Elsewhere, five massive wooden bedsteads had been piled one above the other to make a mimbar for one who read from a book. He was a strikingly handsome man, level in his speech and philosophical, it seemed, in his arguments. A dirty sheet had been thrown over the uppermost bedstead and by some sport of chance had draped itself ‘into great laps and folds of sculptor’s work’ perfect and solid, so that the preacher looked as though he had been newly taken out of a fresco in a certain palace by the water. In the lowest bedstead several children wearied with the weight of their turbans and ornaments slept peacefully, turning a little in their sleep as the voice of the preacher rose above its normal pitch.

Yet another chabil (courtyard/ alley ?) was filled by quite a different sort of person — a smiling, smooth-featured Hajii who moved his hands gently and persuasively, to beckon people up the path of good living.
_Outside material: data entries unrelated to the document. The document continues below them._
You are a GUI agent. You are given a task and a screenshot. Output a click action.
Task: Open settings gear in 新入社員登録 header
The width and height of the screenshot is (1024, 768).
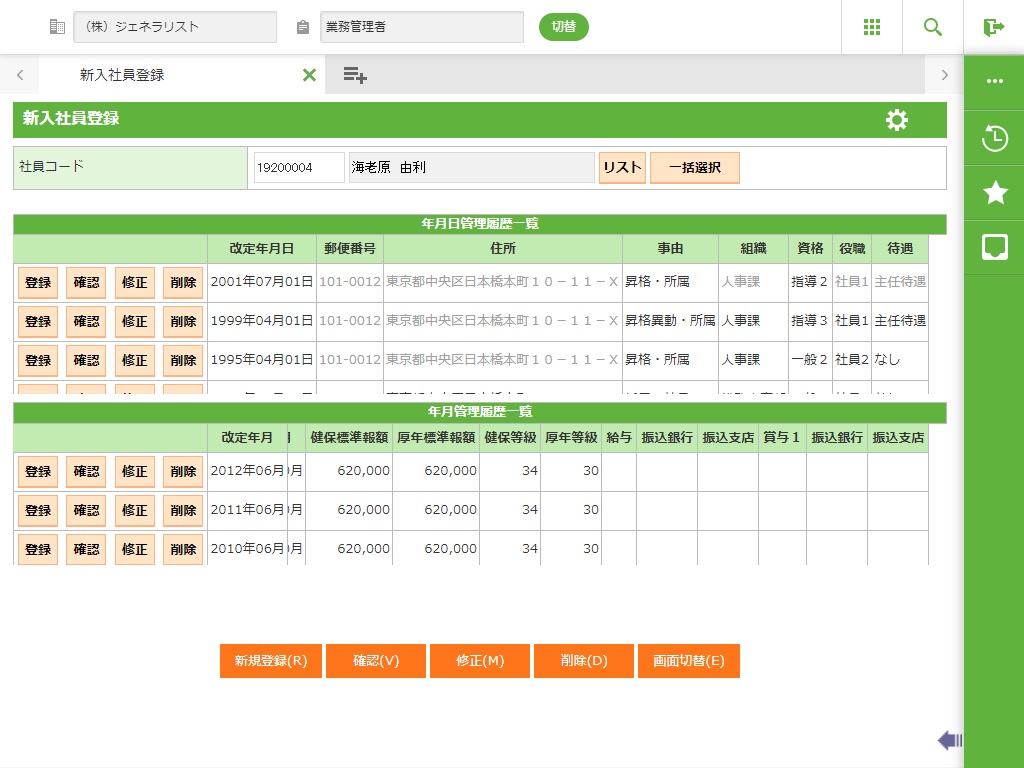coord(897,120)
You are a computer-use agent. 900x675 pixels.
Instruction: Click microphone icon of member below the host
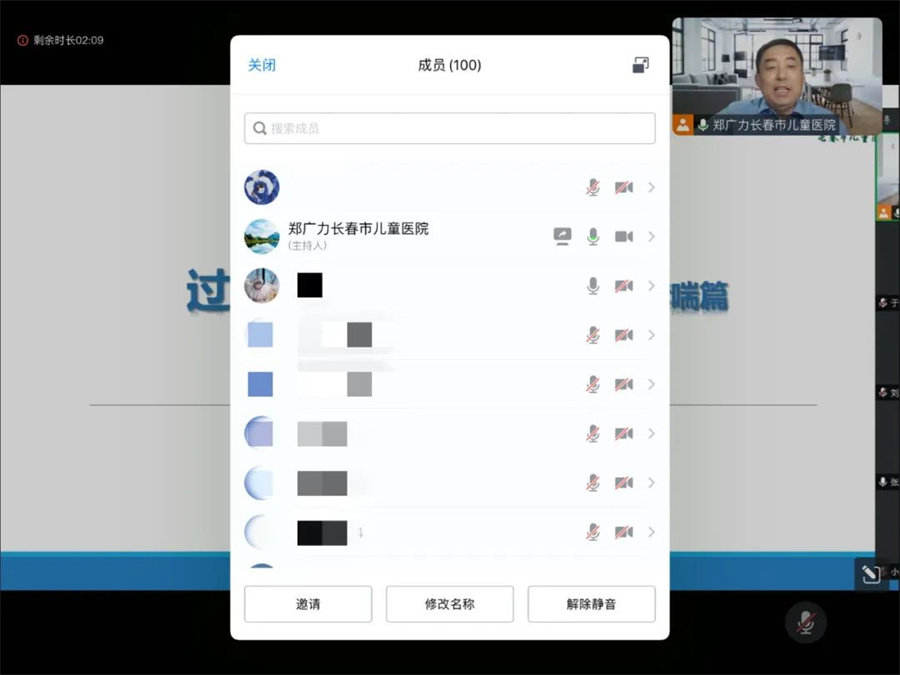(x=593, y=286)
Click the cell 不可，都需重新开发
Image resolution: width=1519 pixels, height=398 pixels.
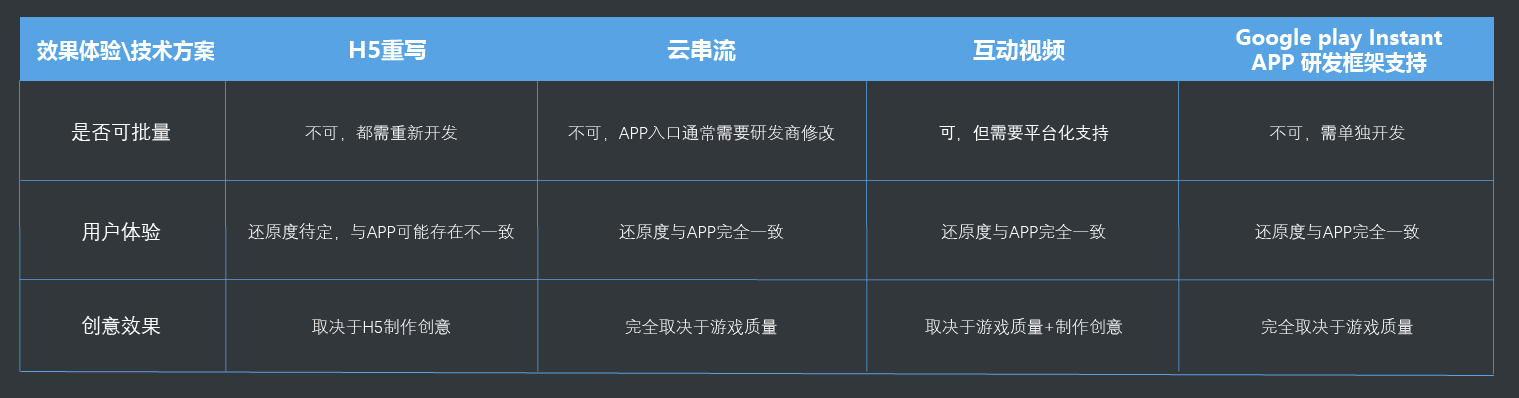pos(381,133)
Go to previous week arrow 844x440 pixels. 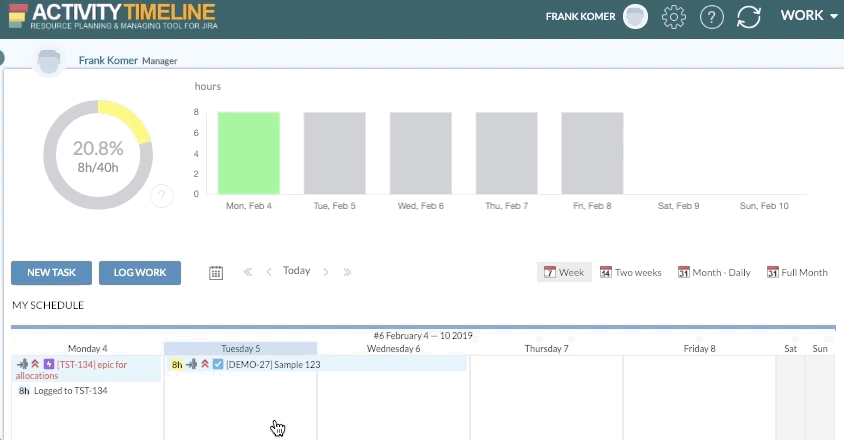(x=269, y=272)
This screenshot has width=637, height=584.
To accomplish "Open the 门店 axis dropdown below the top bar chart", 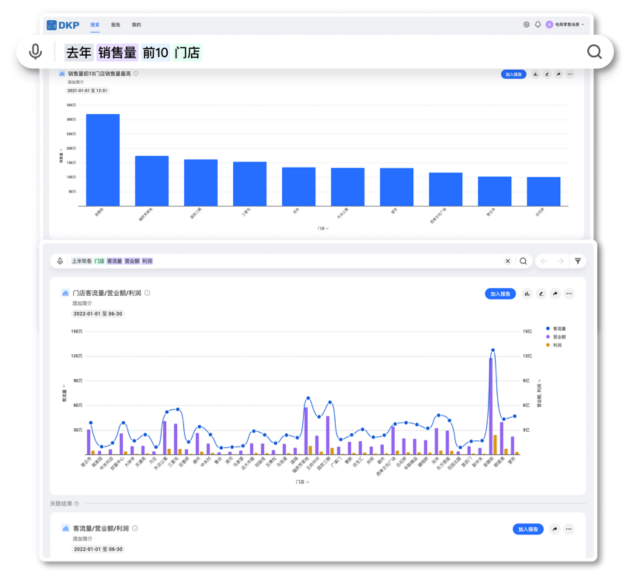I will point(322,228).
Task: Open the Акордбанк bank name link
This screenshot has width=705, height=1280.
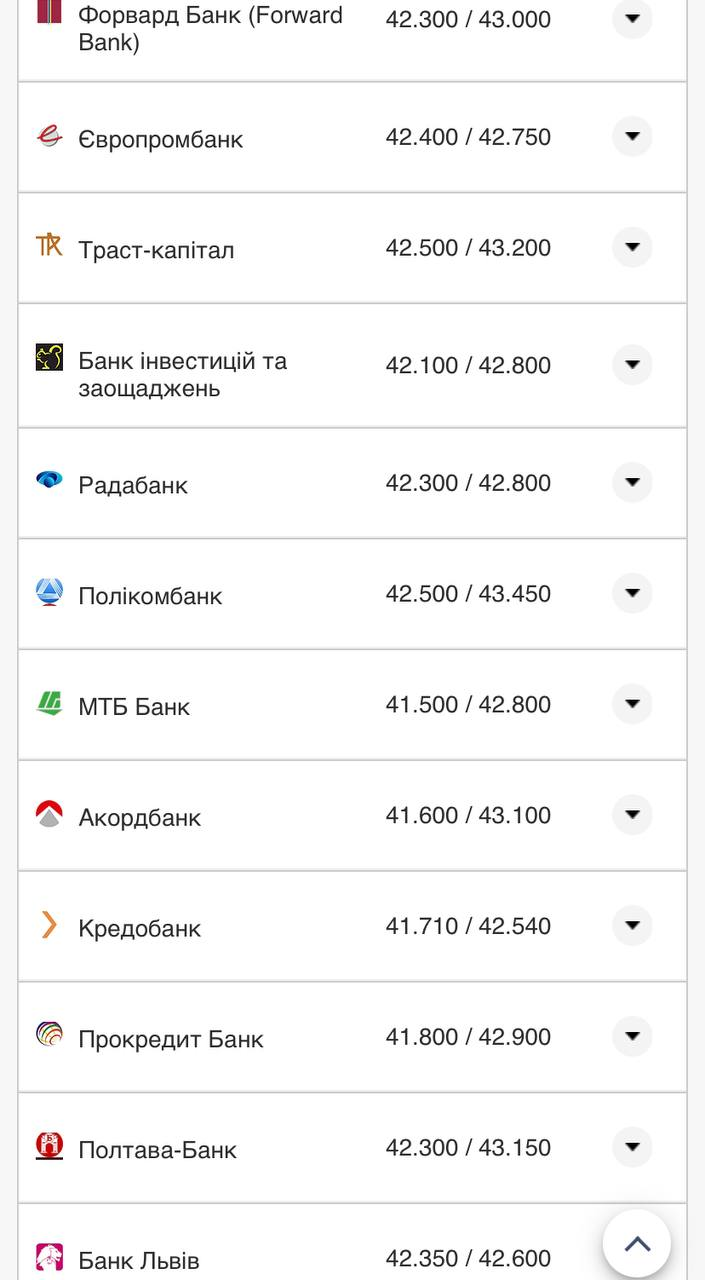Action: (140, 818)
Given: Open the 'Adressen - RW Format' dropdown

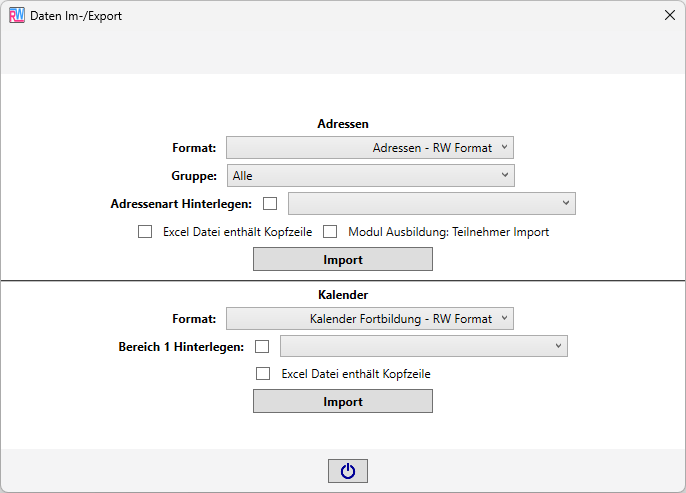Looking at the screenshot, I should point(370,148).
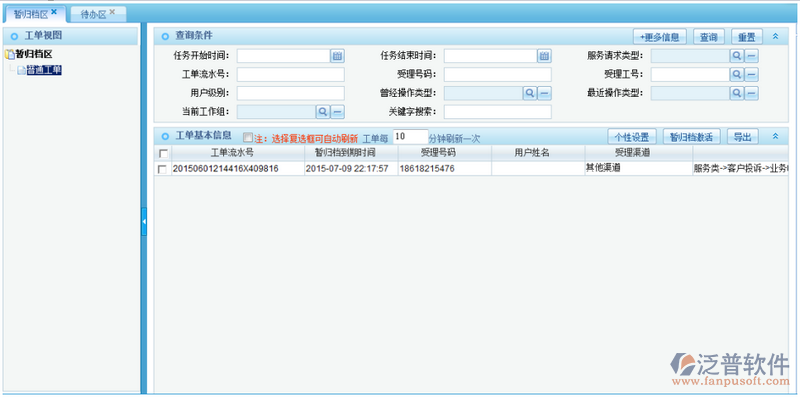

He was evidently the local Talmage (the reference is to the celebrated American preacher Thomas de Witt Talmage). He sat in a flower and pot-plant decorated verandah, on a handsome carpet, with stretched cloths above his head. All classes had come to hear him, from the chaprassi (messenger) to the native gentlemen who owned a horse. Just across the road, Jezebel, in all the insolent affluence of beauty bedecked with lon and tikkah (power and paint) looked out of the window to listen, and into a recess below the window the chaprassi hoisted his blear-eyed shrivelled mother, old and hideous as Gagool (the ancient witch-woman in King Solomon’s Mines, by Rider Haggard), that she might be clear of the crowd. Jezebel dropped the hand that supported her chin and as it fell, it touched the head of the chaprassi’s mother and there rested.

It was a curious picture, one that remained longest in the mind after the crush and smother and blaze of the last night of the Mohurrum.